Suppose that $\displaystyle \left( {x_n } \right)$ is a sequence.

Define a set $\displaystyle S = \left\{ {n:\left( {\forall j > n} \right)\left[ {x_j > x_n } \right]} \right\}$.

Take notice of this critical fact: $\displaystyle t \notin S\text{ if and only if }\left( {\exists K > t} \right)\left[ {x_K \leqslant x_t } \right]$.

There are two cases to consider: $\displaystyle S$ is infinite.

In this case there is an increasing subsequence.

If $\displaystyle S$ is finite then there is a non-increasing subsequence. - Oct 11th 2009, 11:48 PMdannyboycurtis
Im still not quite sure how this proves the two statements are equivalent.
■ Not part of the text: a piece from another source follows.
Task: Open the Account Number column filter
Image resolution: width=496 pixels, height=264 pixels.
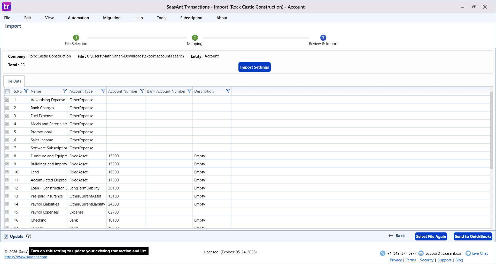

Is this proof basically showing that an arbitrary monotone convergent sequence can be shown to be a subsequence of some other bounded sequence? - Oct 12th 2009, 06:19 AMHallsofIvy
Well, that would be trivial! Just add some numbers to your monotone sequence! For example, the monotone sequence $\displaystyle \{x_1, x_2, x_3, ...\}$ is a subsequence of sequence $\displaystyle \{x_1, 1, x_2, 1, x_3, 1, ...\}$

But what you want is the other way- that every sequence contains a monontone subsequence. I'll give you a start: Let S be the set of all indices i such that if j> i, then $\displaystyle a_i< a_j$. In other words, i is in S if and only if $\displaystyle a_i$ is less than all**succeeding**numbers in the sequence. Now, consider two cases:

1) S is infinite.

2) S is either finite or empty. - Oct 12th 2009, 08:43 PMdannyboycurtis
How could I use the Bolzano Wierstrass theorem for sets to prove this?